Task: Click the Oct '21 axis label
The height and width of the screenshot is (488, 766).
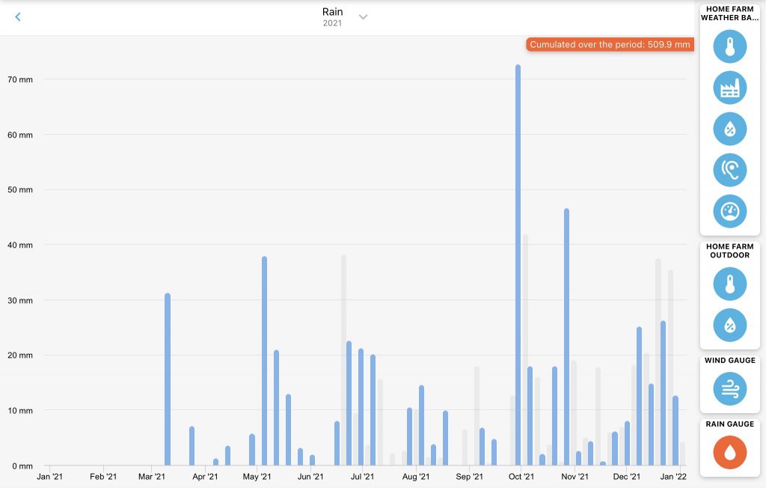Action: (521, 476)

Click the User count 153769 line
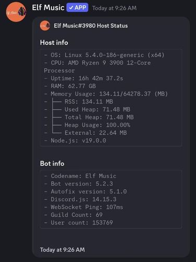(79, 222)
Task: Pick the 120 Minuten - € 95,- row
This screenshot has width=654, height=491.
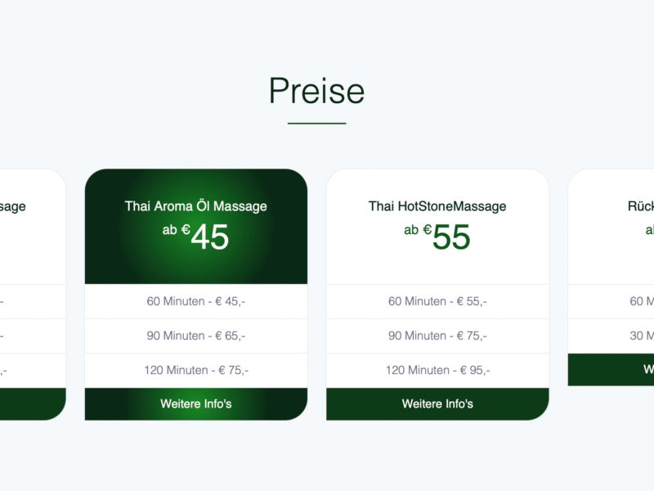Action: [x=437, y=370]
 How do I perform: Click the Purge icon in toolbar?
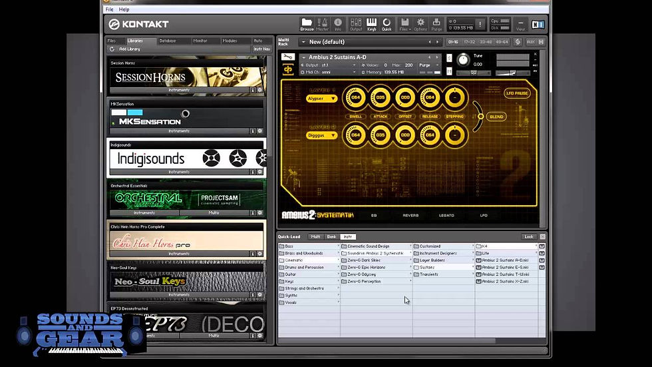pyautogui.click(x=436, y=25)
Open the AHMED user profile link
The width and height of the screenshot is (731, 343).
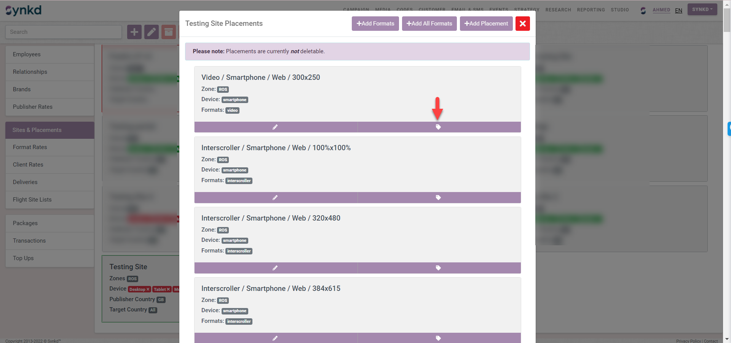(x=661, y=10)
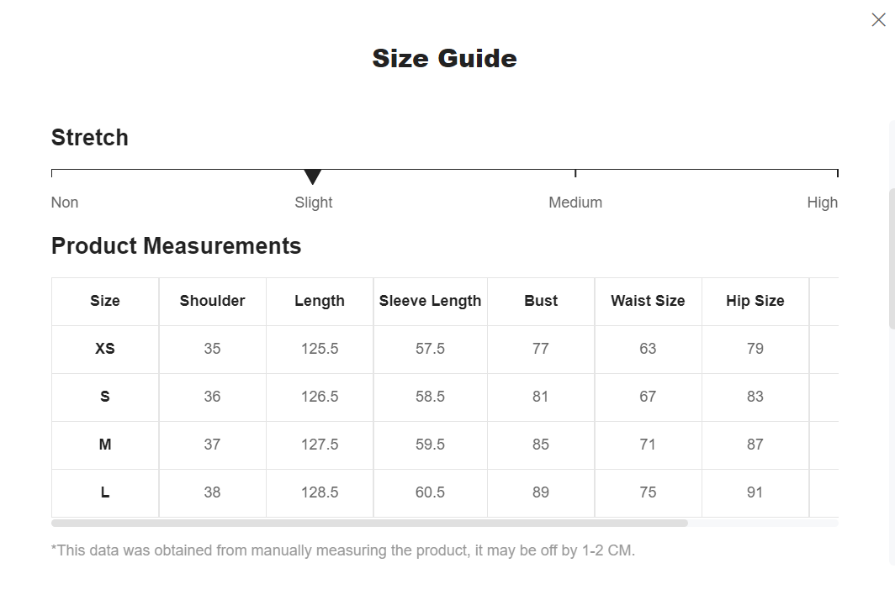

## TRY IT
Print all the lines above again exactly, without any pictures.

## EXERCISE ANSWER
Task: Click the Oct '21 axis label
The height and width of the screenshot is (488, 766).
Action: (521, 476)

Click the User count 153769 line
(79, 222)
Task: Pick the 120 Minuten - € 95,- row
This screenshot has width=654, height=491.
Action: [x=437, y=370]
 How do I perform: Click the Purge icon in toolbar?
pyautogui.click(x=436, y=25)
Open the AHMED user profile link
The width and height of the screenshot is (731, 343).
(x=661, y=10)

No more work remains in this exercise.